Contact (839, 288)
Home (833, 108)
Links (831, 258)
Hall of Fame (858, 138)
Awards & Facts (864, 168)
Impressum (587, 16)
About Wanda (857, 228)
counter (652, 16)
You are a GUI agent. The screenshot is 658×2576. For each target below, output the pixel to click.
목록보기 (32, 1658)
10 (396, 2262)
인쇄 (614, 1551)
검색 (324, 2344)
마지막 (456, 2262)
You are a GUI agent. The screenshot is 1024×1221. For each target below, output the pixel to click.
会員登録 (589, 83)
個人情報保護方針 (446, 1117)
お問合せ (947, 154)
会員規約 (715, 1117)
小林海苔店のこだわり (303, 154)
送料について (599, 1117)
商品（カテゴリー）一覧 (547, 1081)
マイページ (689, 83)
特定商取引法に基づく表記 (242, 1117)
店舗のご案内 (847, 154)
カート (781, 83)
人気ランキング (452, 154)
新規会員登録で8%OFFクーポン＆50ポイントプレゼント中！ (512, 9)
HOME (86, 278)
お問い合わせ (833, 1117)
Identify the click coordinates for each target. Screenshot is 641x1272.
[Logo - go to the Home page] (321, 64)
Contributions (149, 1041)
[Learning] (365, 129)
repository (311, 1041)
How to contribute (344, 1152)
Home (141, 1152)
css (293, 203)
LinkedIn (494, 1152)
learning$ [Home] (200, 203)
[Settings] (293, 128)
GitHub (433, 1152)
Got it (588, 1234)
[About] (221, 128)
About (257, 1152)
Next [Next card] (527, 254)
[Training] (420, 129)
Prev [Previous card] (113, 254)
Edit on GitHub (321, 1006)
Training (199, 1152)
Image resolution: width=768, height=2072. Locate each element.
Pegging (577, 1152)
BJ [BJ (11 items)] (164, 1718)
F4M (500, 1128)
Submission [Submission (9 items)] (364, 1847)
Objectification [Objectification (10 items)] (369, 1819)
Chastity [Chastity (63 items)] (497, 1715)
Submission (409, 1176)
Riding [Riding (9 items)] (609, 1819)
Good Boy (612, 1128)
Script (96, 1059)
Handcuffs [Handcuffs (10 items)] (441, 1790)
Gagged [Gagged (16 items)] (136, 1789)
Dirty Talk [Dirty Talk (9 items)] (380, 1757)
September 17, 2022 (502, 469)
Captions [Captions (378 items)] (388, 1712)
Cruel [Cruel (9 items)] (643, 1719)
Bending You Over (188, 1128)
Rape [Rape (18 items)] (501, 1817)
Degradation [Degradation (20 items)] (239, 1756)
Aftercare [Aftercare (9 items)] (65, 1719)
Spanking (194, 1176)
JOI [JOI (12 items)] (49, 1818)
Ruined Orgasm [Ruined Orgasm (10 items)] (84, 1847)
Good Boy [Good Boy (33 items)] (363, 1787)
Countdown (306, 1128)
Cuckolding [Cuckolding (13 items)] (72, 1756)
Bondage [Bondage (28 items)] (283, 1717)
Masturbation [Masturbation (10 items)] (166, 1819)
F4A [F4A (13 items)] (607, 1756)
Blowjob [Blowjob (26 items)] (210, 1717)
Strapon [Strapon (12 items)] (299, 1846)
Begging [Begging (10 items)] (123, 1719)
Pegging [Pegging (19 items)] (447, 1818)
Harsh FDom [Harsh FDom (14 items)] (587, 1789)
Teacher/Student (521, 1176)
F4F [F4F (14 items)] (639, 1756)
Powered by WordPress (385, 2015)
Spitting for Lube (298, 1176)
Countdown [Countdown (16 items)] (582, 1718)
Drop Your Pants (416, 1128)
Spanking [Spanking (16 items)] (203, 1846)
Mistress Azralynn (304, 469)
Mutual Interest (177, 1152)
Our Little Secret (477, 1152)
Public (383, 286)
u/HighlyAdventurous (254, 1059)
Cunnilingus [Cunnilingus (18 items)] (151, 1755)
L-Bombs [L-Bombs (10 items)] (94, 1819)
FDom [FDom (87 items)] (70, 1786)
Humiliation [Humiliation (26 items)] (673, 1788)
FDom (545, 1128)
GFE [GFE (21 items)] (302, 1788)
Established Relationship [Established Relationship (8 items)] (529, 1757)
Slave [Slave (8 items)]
******
SHORT PROBLEM -> Please transcribe all of the records above line by line, without changing a single character.

RESULT OF THIS TASK ->
Contact (839, 288)
Home (833, 108)
Links (831, 258)
Hall of Fame (858, 138)
Awards & Facts (864, 168)
Impressum (587, 16)
About Wanda (857, 228)
counter (652, 16)
You are a GUI agent. The screenshot is 658×2576. For each target below, output the pixel to click.
목록보기 (32, 1658)
10 (396, 2262)
인쇄 (614, 1551)
검색 (324, 2344)
마지막 (456, 2262)
You are a GUI agent. The screenshot is 1024×1221. For each target below, output the pixel to click.
会員登録 (589, 83)
個人情報保護方針 (446, 1117)
お問合せ (947, 154)
会員規約 (715, 1117)
小林海苔店のこだわり (303, 154)
送料について (599, 1117)
商品（カテゴリー）一覧 (547, 1081)
マイページ (689, 83)
特定商取引法に基づく表記 (242, 1117)
店舗のご案内 (847, 154)
カート (781, 83)
人気ランキング (452, 154)
新規会員登録で8%OFFクーポン＆50ポイントプレゼント中！ (512, 9)
HOME (86, 278)
お問い合わせ (833, 1117)
Identify the click coordinates for each target. Screenshot is 641x1272.
[Logo - go to the Home page] (321, 64)
Contributions (149, 1041)
[Learning] (365, 129)
repository (311, 1041)
How to contribute (344, 1152)
Home (141, 1152)
css (293, 203)
LinkedIn (494, 1152)
learning$ [Home] (200, 203)
[Settings] (293, 128)
GitHub (433, 1152)
Got it (588, 1234)
[About] (221, 128)
About (257, 1152)
Next [Next card] (527, 254)
[Training] (420, 129)
Prev [Previous card] (113, 254)
Edit on GitHub (321, 1006)
Training (199, 1152)
Image resolution: width=768, height=2072. Locate each element.
Pegging (577, 1152)
BJ [BJ (11 items)] (164, 1718)
F4M (500, 1128)
Submission [Submission (9 items)] (364, 1847)
Objectification [Objectification (10 items)] (369, 1819)
Chastity [Chastity (63 items)] (497, 1715)
Submission (409, 1176)
Riding [Riding (9 items)] (609, 1819)
Good Boy (612, 1128)
Script (96, 1059)
Handcuffs [Handcuffs (10 items)] (441, 1790)
Gagged [Gagged (16 items)] (136, 1789)
Dirty Talk [Dirty Talk (9 items)] (380, 1757)
September 17, 2022 (502, 469)
Captions [Captions (378 items)] (388, 1712)
Cruel [Cruel (9 items)] (643, 1719)
Bending You Over (188, 1128)
Rape [Rape (18 items)] (501, 1817)
Degradation [Degradation (20 items)] (239, 1756)
Aftercare [Aftercare (9 items)] (65, 1719)
Spanking (194, 1176)
JOI [JOI (12 items)] (49, 1818)
Ruined Orgasm [Ruined Orgasm (10 items)] (84, 1847)
Good Boy [Good Boy (33 items)] (363, 1787)
Countdown (306, 1128)
Cuckolding [Cuckolding (13 items)] (72, 1756)
Bondage [Bondage (28 items)] (283, 1717)
Masturbation [Masturbation (10 items)] (166, 1819)
F4A [F4A (13 items)] (607, 1756)
Blowjob [Blowjob (26 items)] (210, 1717)
Strapon [Strapon (12 items)] (299, 1846)
Begging [Begging (10 items)] (123, 1719)
Pegging [Pegging (19 items)] (447, 1818)
Harsh FDom [Harsh FDom (14 items)] (587, 1789)
Teacher/Student (521, 1176)
F4F [F4F (14 items)] (639, 1756)
Powered by WordPress (385, 2015)
Spitting for Lube (298, 1176)
Countdown [Countdown (16 items)] (582, 1718)
Drop Your Pants (416, 1128)
Spanking [Spanking (16 items)] (203, 1846)
Mistress Azralynn (304, 469)
Mutual Interest (177, 1152)
Our Little Secret (477, 1152)
Public (383, 286)
u/HighlyAdventurous (254, 1059)
Cunnilingus [Cunnilingus (18 items)] (151, 1755)
L-Bombs [L-Bombs (10 items)] (94, 1819)
FDom [FDom (87 items)] (70, 1786)
Humiliation [Humiliation (26 items)] (673, 1788)
FDom (545, 1128)
GFE [GFE (21 items)] (302, 1788)
Established Relationship [Established Relationship (8 items)] (529, 1757)
Slave [Slave (8 items)]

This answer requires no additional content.